● **SHORT PROBLEM 1**
In the news briefing below, answer each question:
(a) How many people were left dead by the shooting in the coastal town?
(b) How long did the jury in the Oath Keepers trial deliberate?
(c) What prison term does Richard Barnett face?
● **SHORT PROBLEM 2**
Which four Oath Keepers members does the news briefing below name as defendants found guilty of seditious conspiracy?
● **SHORT PROBLEM 3**
Retype the stretch of the news briefing below from "Patriot Games: Four" through "for the presidency.".

* START PAGE EXCERPT *

Another Mass Shooting in California
Tuesday, January 24, 2023
Vol. 12, No. 1903
The Shooting Gallery: California Gov. Gavin Newsom was meeting yesterday with families of victims in the Monterey Park ballroom dancing massacre when he was pulled aside and told of a shooting in the small coastal town of Halfmoon Bay that left seven people dead. It was the second mass shooting in the state in three days.
Authorities say a man shot and killed four people at a mushroom farm then went to a second location and killed three more. Newsom said, “This happens over and over, and over again, only in America.”
A suspect, 67-year-old Zhao Chunli, of Half Moon Bay, was arrested after pulling his car into the parking lot of a sheriff’s office substation, the San Mateo County Sheriff’s Office said. Sheriff Christina Corpus said Zhao was an agricultural worker and they brought in a detective who speaks Mandarin to talk to him.
Corpus said, “It was in the afternoon, when kids were out of school.For children to witness this is unspeakable.”
Patriot Games: Four members of the far-right Oath Keepers militia were found guilty yesterday of seditious conspiracy for their part in the January 6th insurrection. This came just shy of two months after the group’s leader, Stewart Rhodes, was convicted of the same charges.
The defendants — Roberto Minuta, Joseph Hackett, David Moerschel, and Edward Vallejo — were tried separately from Rhodes for lack of space in the federal courtroom in Washington. Prosecutors had charged that Minuta, Hackett, and Moerschel joined others in the mob forcing their way into the Capitol, while Vallejo stayed behind in a Virginia hotel room stocked with rifles and texting offers to bring those guns into the city.
The jury deliberated for about 15 hours over three days. Prosecutors had argued that the defendants had plotted to keep Donald Trump in power despite losing the 2020 election for the presidency.
“These defendants, they perverted the constitutional order,” prosecutor Troy Edwards told the jury. “They were willing to use force and violence to impose their view of the Constitution and their view of America on the rest of the country.”
Also convicted yesterday in a separate trial was Richard Barnett, 62, of Gravette, Arkansas, who famously posed for a picture with his boot up on Speaker Nancy Pelosi’s desk. Barnett faces up to 47 years in prison. His lawyer told The NY Times, “He loves God. He loves his country. He understands he did something wrong. He doesn’t think his life should end because he put his feet up on somebody’s desk.”
The War Room: Poland’s prime minister said his government will ask Germany for permission to send German-made tanks to Ukraine but will go ahead with or without Germany’s say so.

* END PAGE EXCERPT *
* START SUPPLIED INFORMATION *

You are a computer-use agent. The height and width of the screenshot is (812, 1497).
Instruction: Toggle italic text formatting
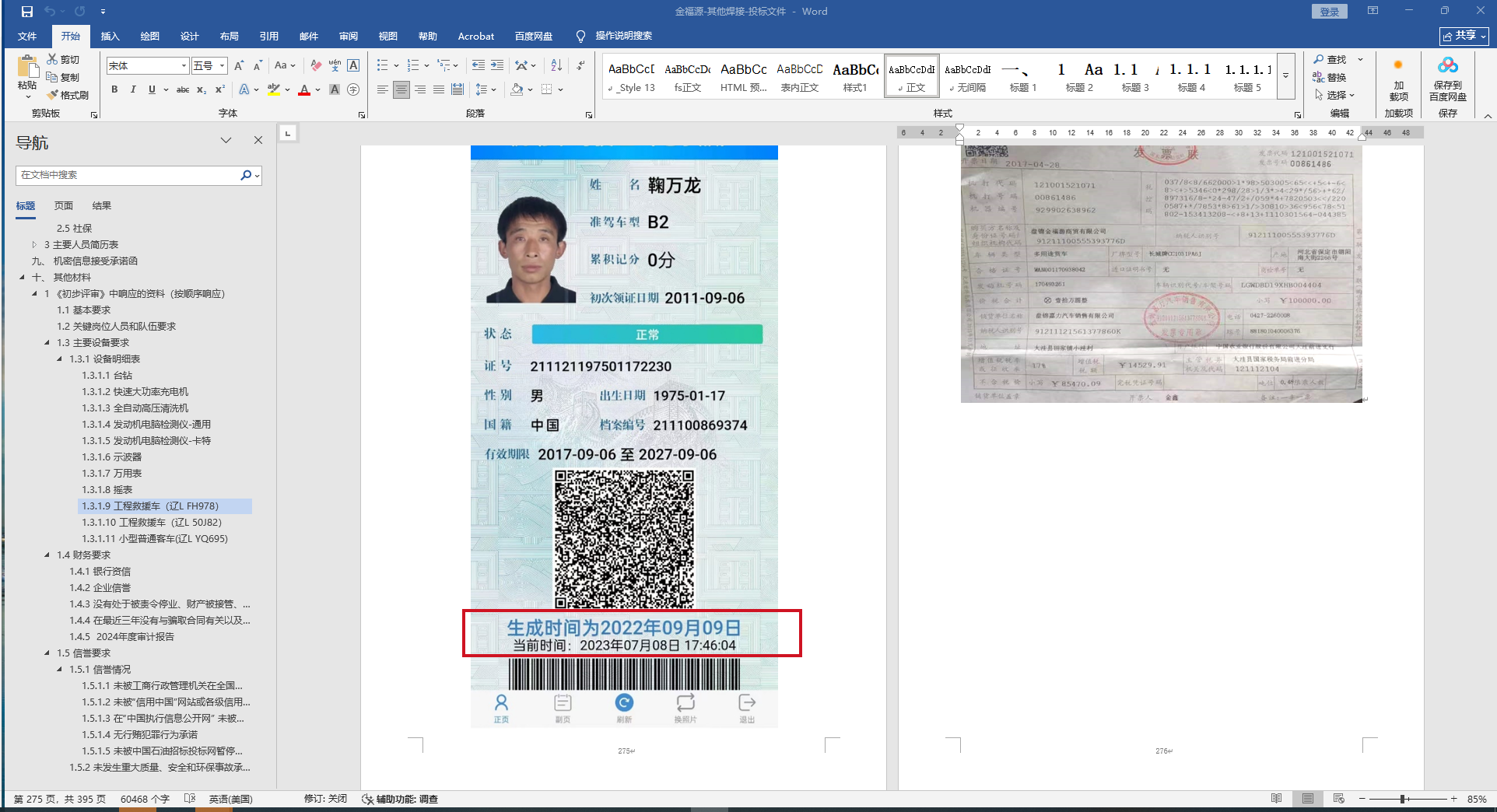pos(133,90)
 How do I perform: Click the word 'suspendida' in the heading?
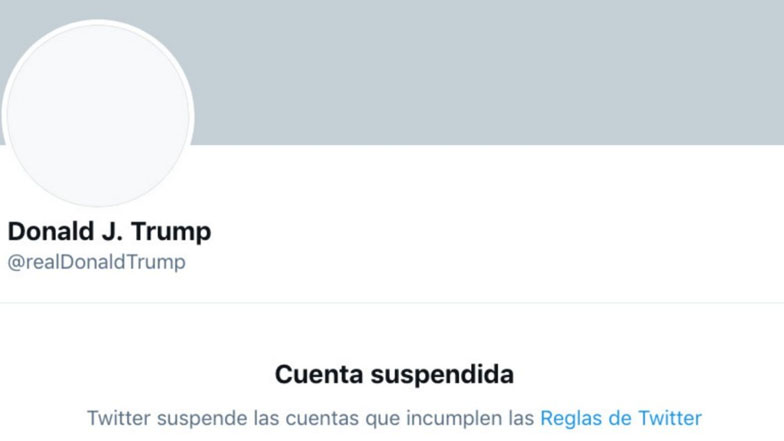pyautogui.click(x=442, y=374)
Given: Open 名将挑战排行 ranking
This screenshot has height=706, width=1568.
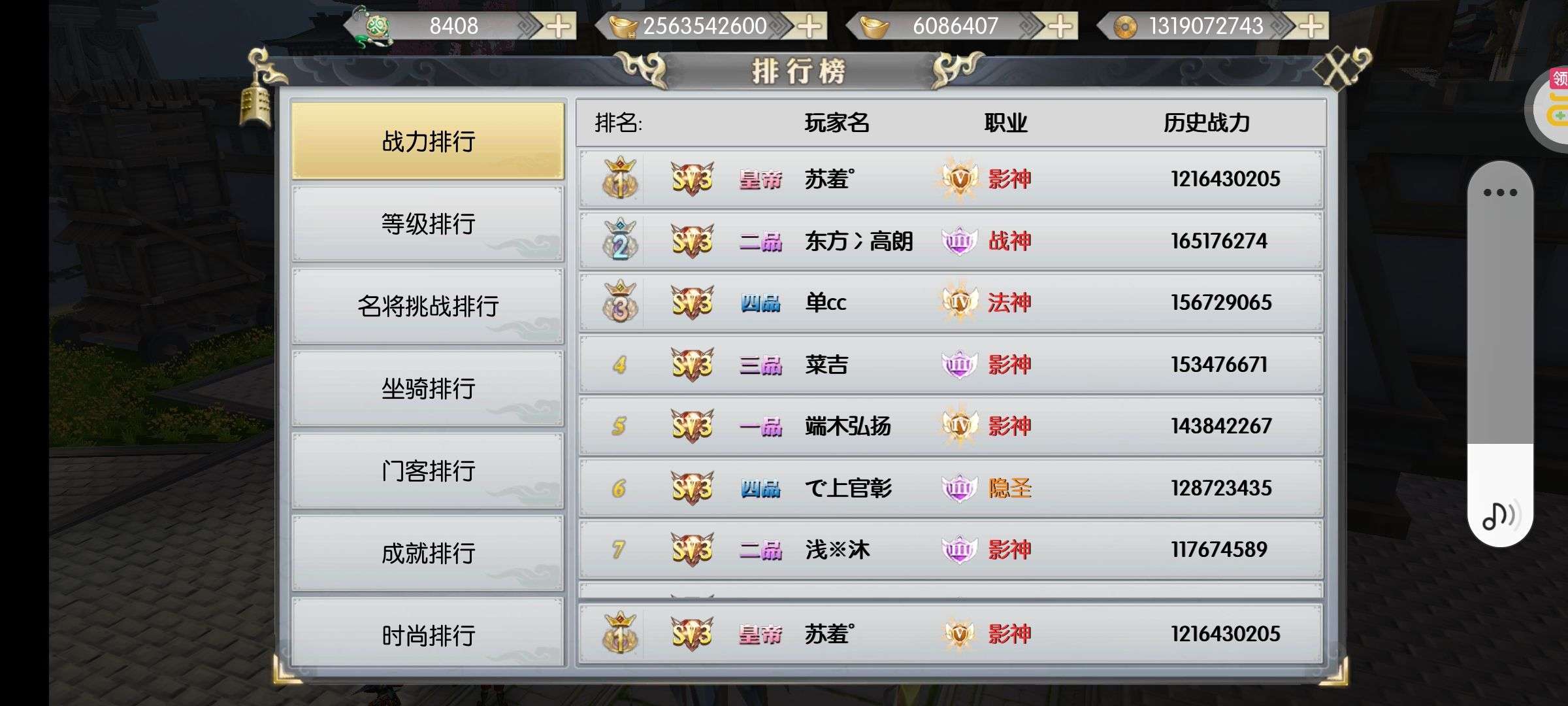Looking at the screenshot, I should click(x=428, y=306).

* END SUPPLIED INFORMATION *

● **CORRECT RESULT 1**
(a) Seven
(b) About 15 hours over three days
(c) Up to 47 years

● **CORRECT RESULT 2**
Roberto Minuta, Joseph Hackett, David Moerschel, Edward Vallejo

● **CORRECT RESULT 3**
Patriot Games: Four members of the far-right Oath Keepers militia were found guilty yesterday of seditious conspiracy for their part in the January 6th insurrection. This came just shy of two months after the group’s leader, Stewart Rhodes, was convicted of the same charges.
The defendants — Roberto Minuta, Joseph Hackett, David Moerschel, and Edward Vallejo — were tried separately from Rhodes for lack of space in the federal courtroom in Washington. Prosecutors had charged that Minuta, Hackett, and Moerschel joined others in the mob forcing their way into the Capitol, while Vallejo stayed behind in a Virginia hotel room stocked with rifles and texting offers to bring those guns into the city.
The jury deliberated for about 15 hours over three days. Prosecutors had argued that the defendants had plotted to keep Donald Trump in power despite losing the 2020 election for the presidency.